- _PASSAGE FOR REVIEW_:
* * * * * * * * *
Steve Simon

How to effectively extract data from an OLAP cube by relying upon T-SQL

October 19, 2016 by


Last month I ran two Business Intelligence pre-conferences in South Africa. A interesting request arose during the course of the preconference in Cape Town. The individual wanted an approach to extracting data from an OLAP cube that would avoid intensive utilization of MDX and more reliance upon T-SQL. His main concern was with filtering the data at run time, via the report front end.

In this “fire side chat” we shall do just that, utilizing the cube that comes with the new Microsoft database “WideWorldImporters” and we shall learn how we can get from this

to this!

Preparitory work

Should you not have a copy of the WideWorldImportersDW, please do download a copy of the relational database. The relational database may be found at this link

Simply restore the database to your desired SQL Server 2016 instance.

We are now ready to begin.

Getting started

Opening Visual Studio 2015 or the latest version of SQL Server Data Tools for SQL Server 2016, we create a new Analysis Services project as shown below.

Opening Visual Studio of SQL Server Data Tools, we select “New” and “Project” (see above).

We give our project a name and select the “Analysis Services Multidimensional and Data Mining…” option (as shown above). We click “OK”.

Our design surface is brought into view (see above).

Our first task is to add a data source. We right click upon the “Data Sources” folder shown above.

We select “New Data Source” (see the screenshot above).

The “Data Source Wizard” is brought into view. We click “Next” (see above).

We are presented with a list of existing data connections. The “eagle eyed” reader with note that a connection to the relational database already exists however we shall create a NEW connection for those of us whom are not that familiar with creating NEW connections.

We click the ”New” button as may be seen above.

The “Connection Manager” wizard appears. We set our server instance name and select the “WideWorldImportersDW” relational database (as may be seen above). We then test the connection and we click “OK” to exit the wizard.
* * * * * * * * *
Pick up the tutorial on extracting OLAP cube data with T-SQL after its last sentence and write the next steps in the same style.

- _DATA_:
* * * * * * * * *
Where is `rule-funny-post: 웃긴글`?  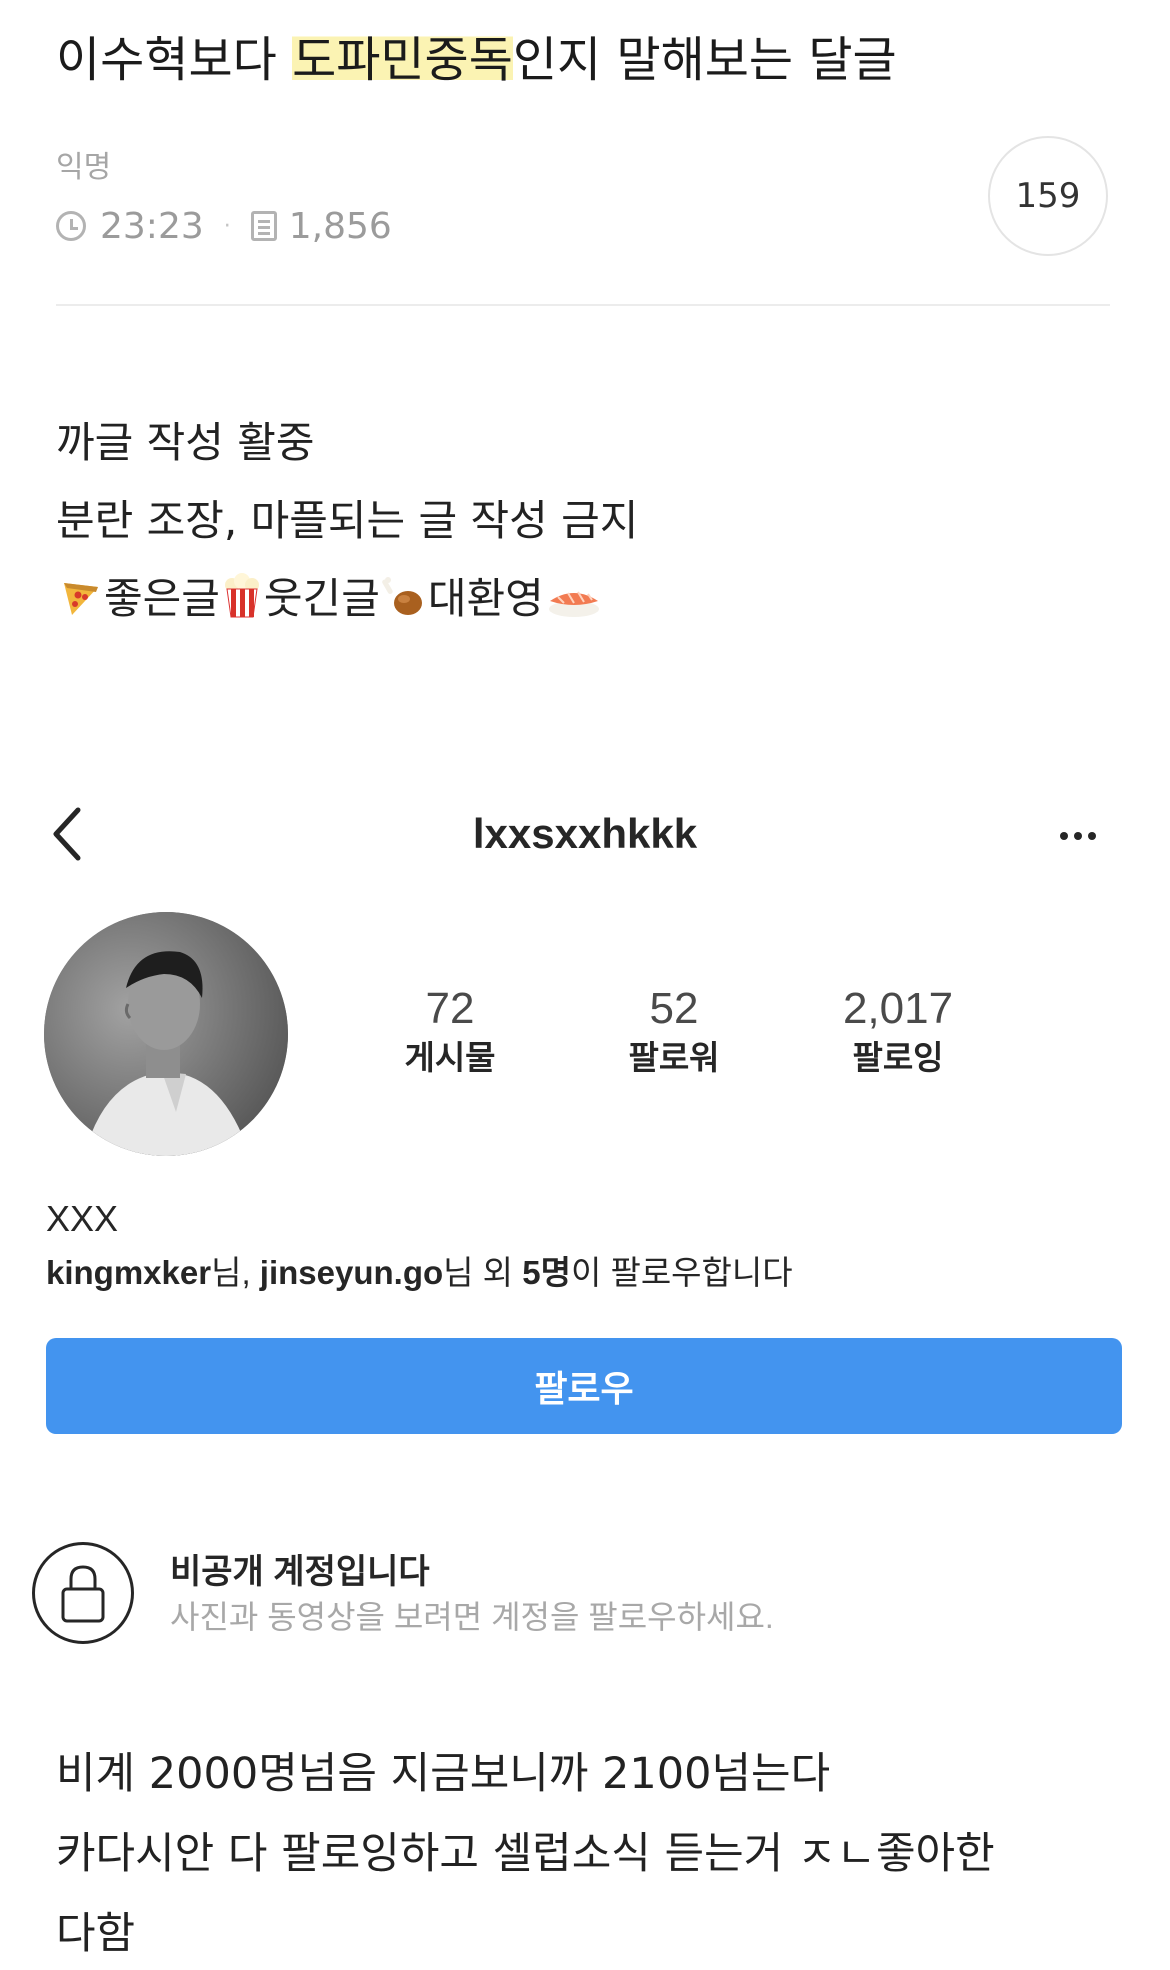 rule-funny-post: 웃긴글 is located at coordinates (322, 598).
* * * * * * * * *
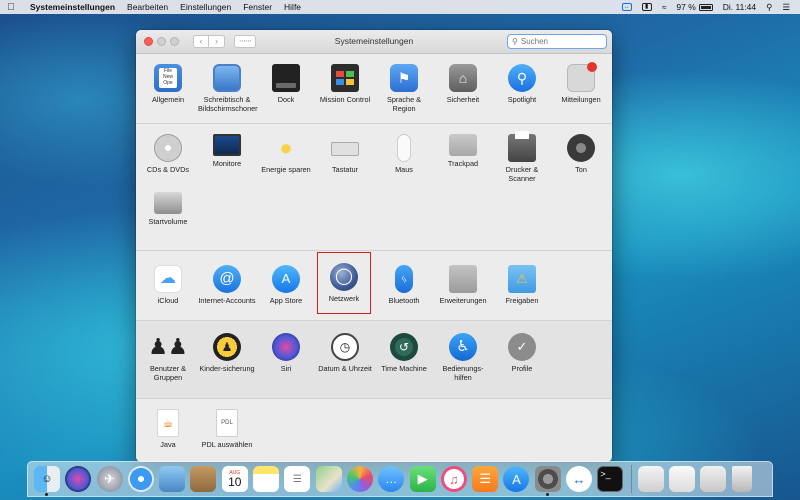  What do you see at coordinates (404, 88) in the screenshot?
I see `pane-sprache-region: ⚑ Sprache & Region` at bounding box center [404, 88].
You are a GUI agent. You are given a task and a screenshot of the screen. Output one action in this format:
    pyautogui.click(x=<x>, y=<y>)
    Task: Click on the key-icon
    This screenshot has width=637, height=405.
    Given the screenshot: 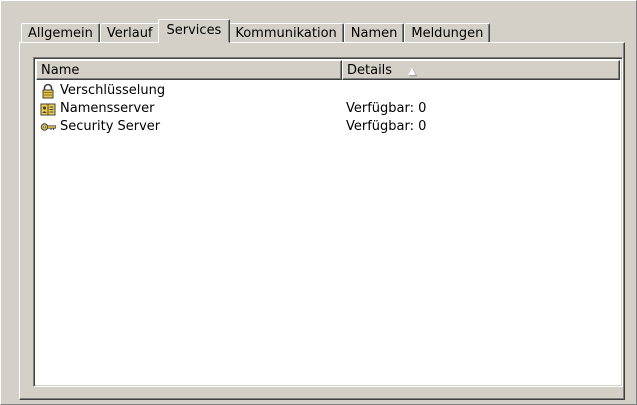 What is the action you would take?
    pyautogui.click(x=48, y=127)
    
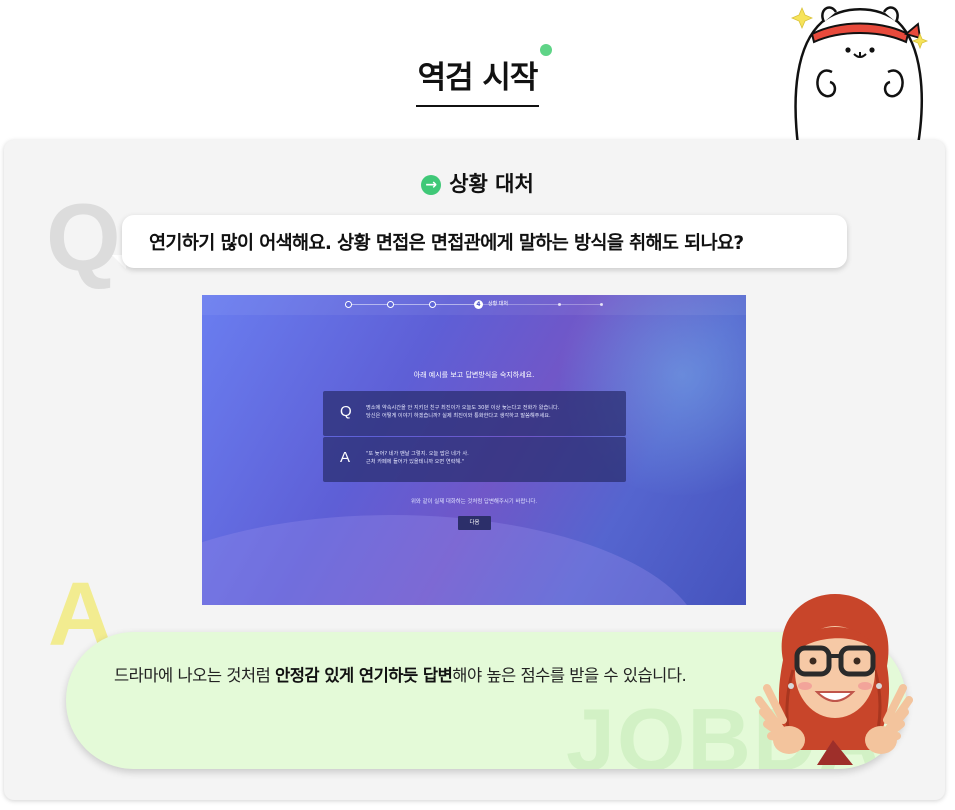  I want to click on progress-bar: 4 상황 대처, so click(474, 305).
* * * * * * * * *
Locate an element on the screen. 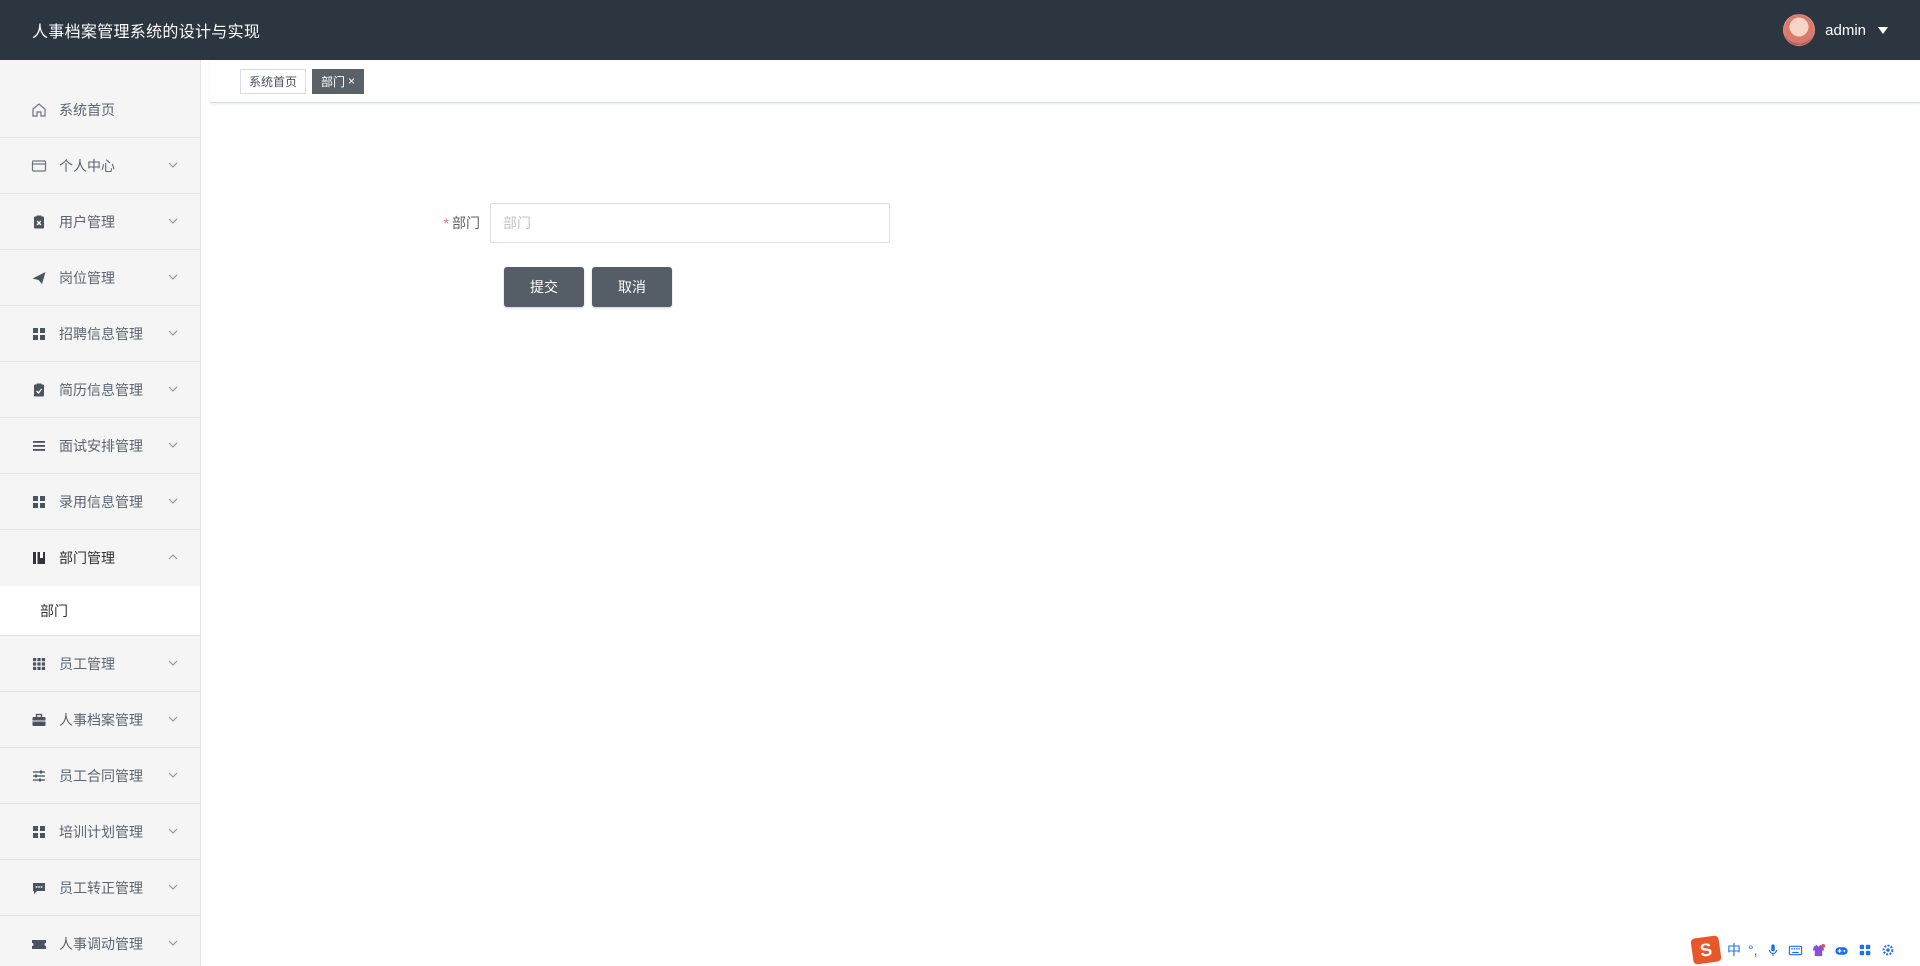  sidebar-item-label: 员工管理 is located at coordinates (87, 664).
* * * * * * * * *
- _EXERCISE OUTPUT_:
We find ourselves back upon back within the “Data Source Wizard”. We select our new connection and click “Next” to continue.

The reader will note that we are now request to enter our “Impersonation Information”. In this instance I have opted to utilize a specific user name and password. This data will be used to validate that we have to necessary rights to publish our project to the Analysis Server.

Finally, we give our data source a name and click “Finish” to complete the process (see above).

The data source that we have just created may now be seen under the “Data Sources” folder as shown above.

Creating the “Data Source View”

Our next task is to create a “Data Source View”. Whilst we have created a data connection, all that the connection does is to permit our project access to the relational database. Now we must tell our project, which data we want to view and this is achieved through the “Data Source View”.

We right click upon the “Data Sources Views” folder and select “New Data Source View” (as may be seen above).

The “Data Source View Wizard” is brought into view. We click “Next”.

The wizard now shows us our “Wide World Importers DW” data connection that we created above. We select this connection and click “Next”.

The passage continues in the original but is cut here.